What can this possibly mean in actuality? If police and prosecutors are backing away from these ‘gray’ cases because there is no way that even a ‘victim-friendly’ justice system can possibly justify convictions, then are the paper and the advocates for whom it is fronting urging that prosecutors bring charges and cases – with all the costs in time and resources that involves – even though there is no reasonable chance of successful prosecution (and perhaps no reasonable basis for suspecting that the alleged crime was committed in the first place)?

Notice that the paper here is trying to insinuate into the criminal justice system precisely the ‘civil rights’ lowered standard of evidence, whereby the court must presume that the alleged civil-rights violation was probably committed.
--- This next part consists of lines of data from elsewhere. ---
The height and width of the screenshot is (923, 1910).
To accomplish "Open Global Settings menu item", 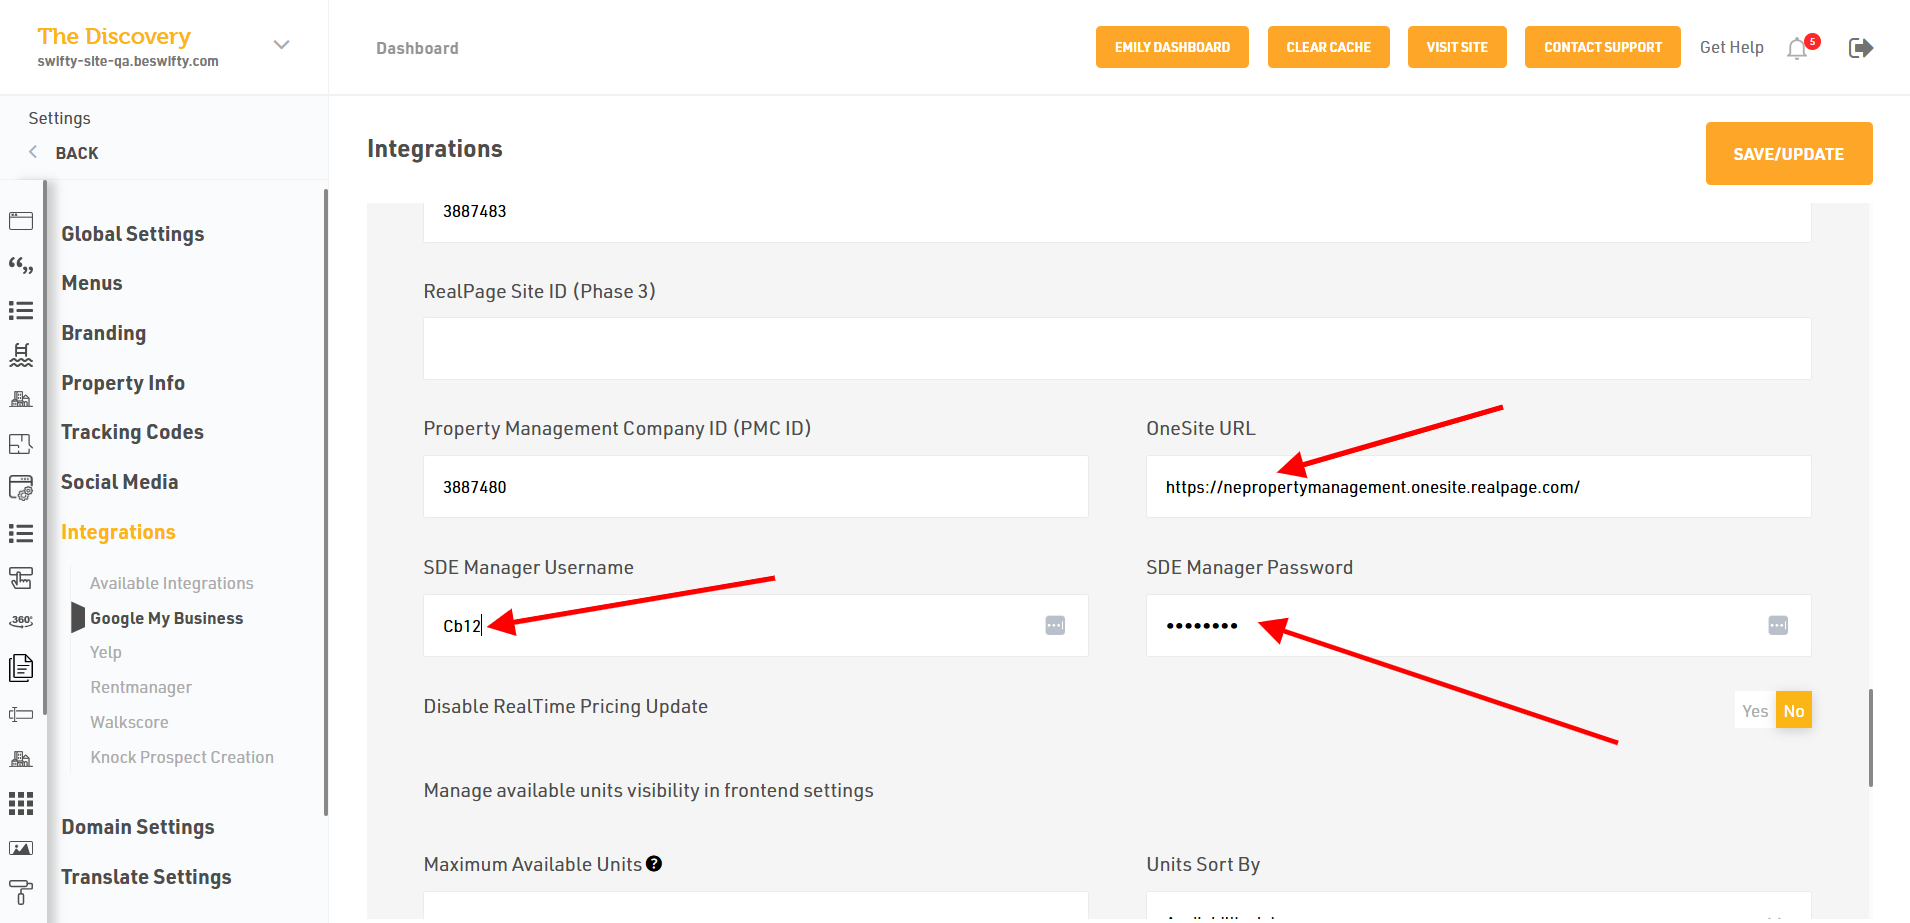I will (133, 234).
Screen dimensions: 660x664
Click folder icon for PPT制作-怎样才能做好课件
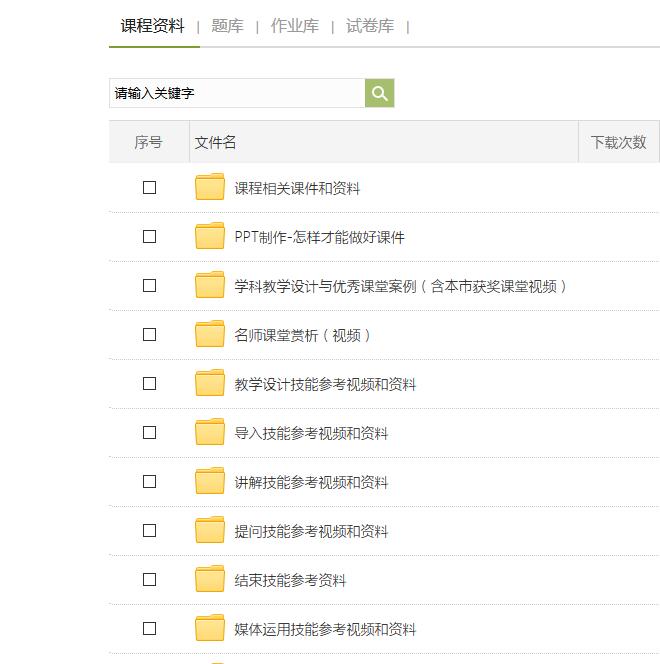tap(210, 236)
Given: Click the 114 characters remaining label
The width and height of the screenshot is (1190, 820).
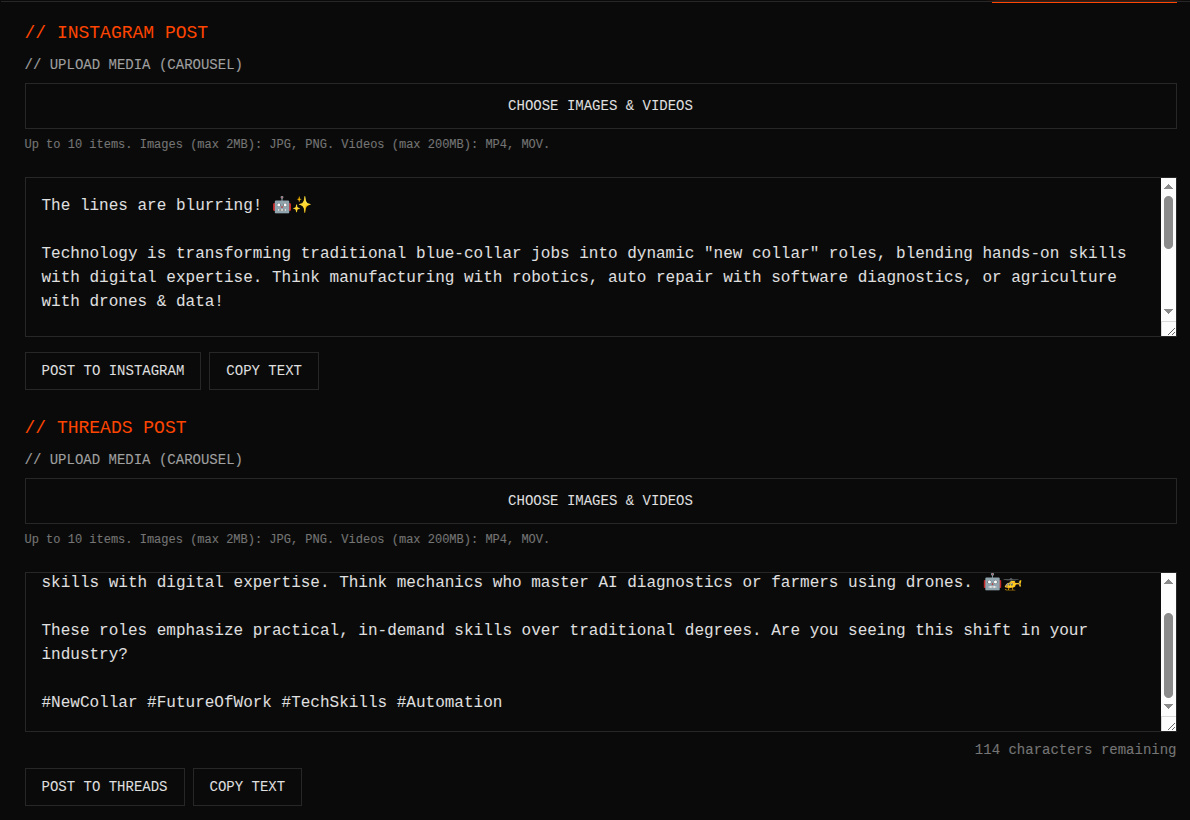Looking at the screenshot, I should pyautogui.click(x=1074, y=749).
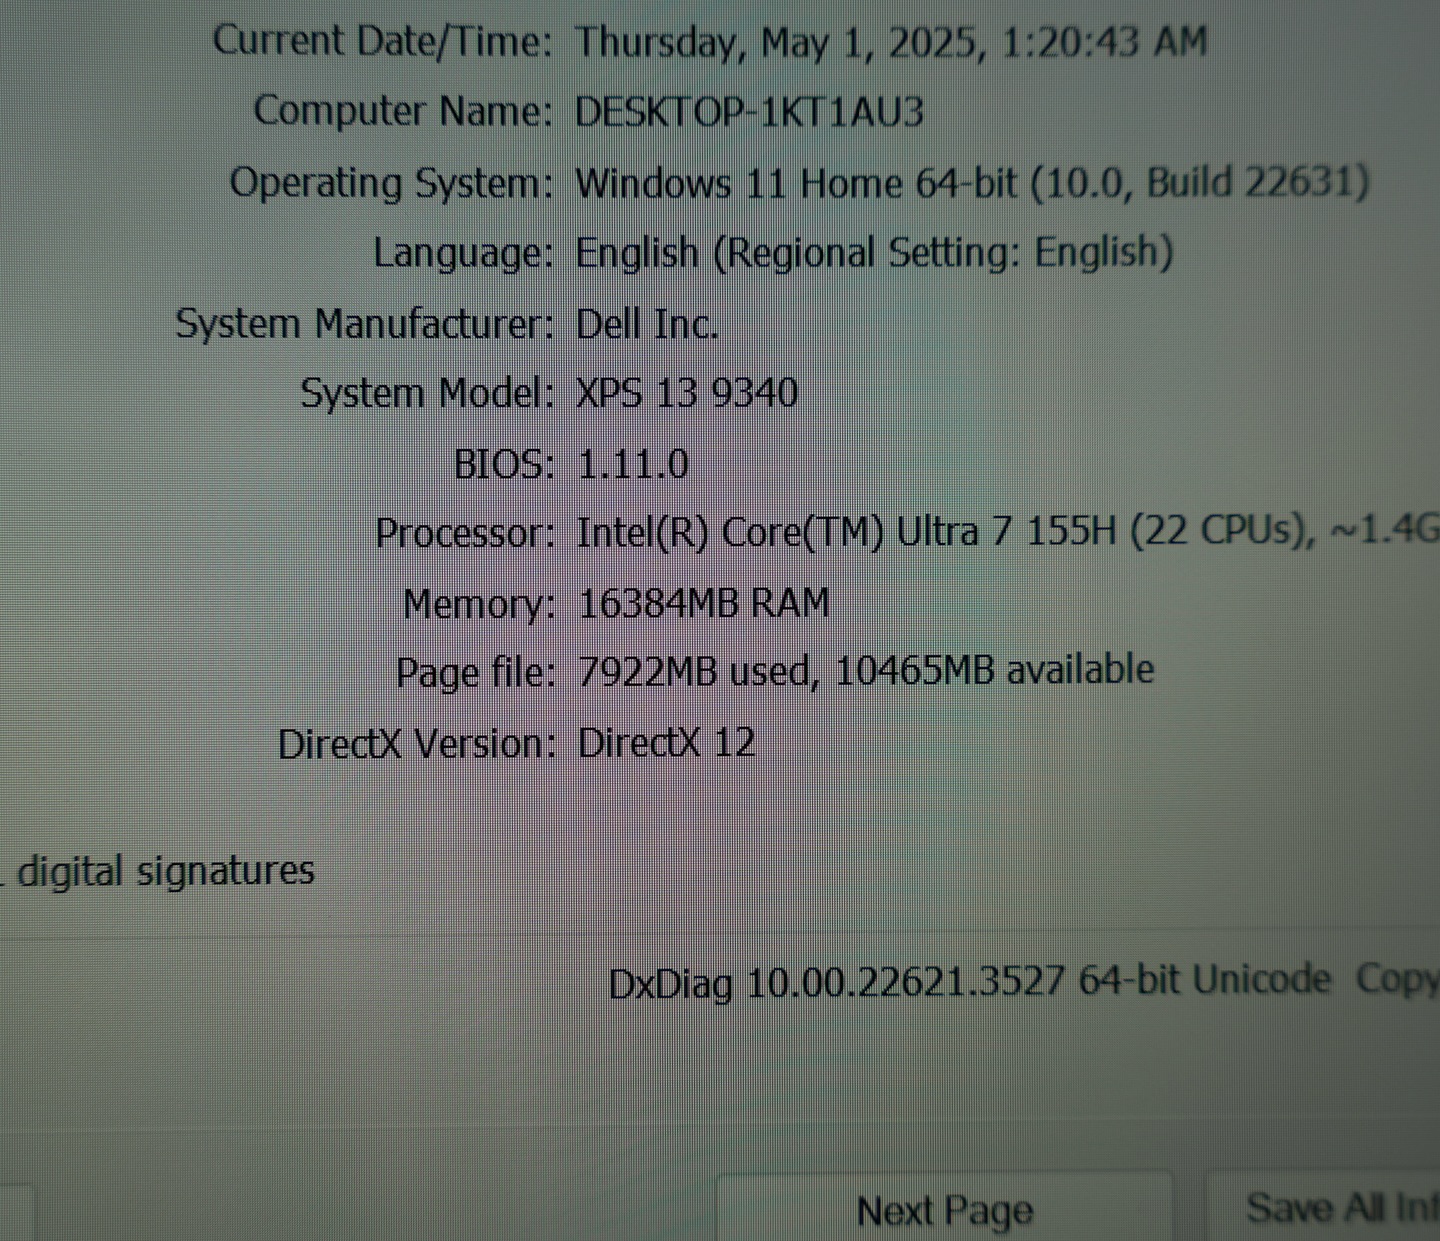This screenshot has width=1440, height=1241.
Task: Click the Copyright text beside DxDiag version
Action: pos(1397,979)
When this standard and this template is applied to criminal law, in matters where college-age males and females are exercising their ‘total autonomy’ to binge-drink together at parties specifically thrown for that purpose (which, I grant you, is a serious problem all on its own in any case), then the Mania Regime is going to be taking a huge step farther along the dark path down which it has already traveled so great and lethal a distance.

Slyly, the paper thinks to justify this whackulent exhortation by referring to “serial rapists” – which, with the exception of the tenuous assertions of that conveniently Correct psych prof, is a threat that hasn’t been clearly and fully established in the first place.

If a college-age male hoping to ‘get lucky’ at a frat party is already actionably definable as a probable serial-rapist, especially if he is responding to the reality of females (and you can mix and match genders and sexual orientations of both perp and victim however you see fit here) who have come to the party with precisely the purpose of drinking or doing party-drugs until they aren’t sure which is the ceiling and which is the floor (and I am not in favor of such parties in the first place), then universities (and apparently local law enforcement) are going to need to establish Soviet-levels of surveillance, prevention, and prosecution.

But that’s been an operational objective of the Mania from Day One of Year One.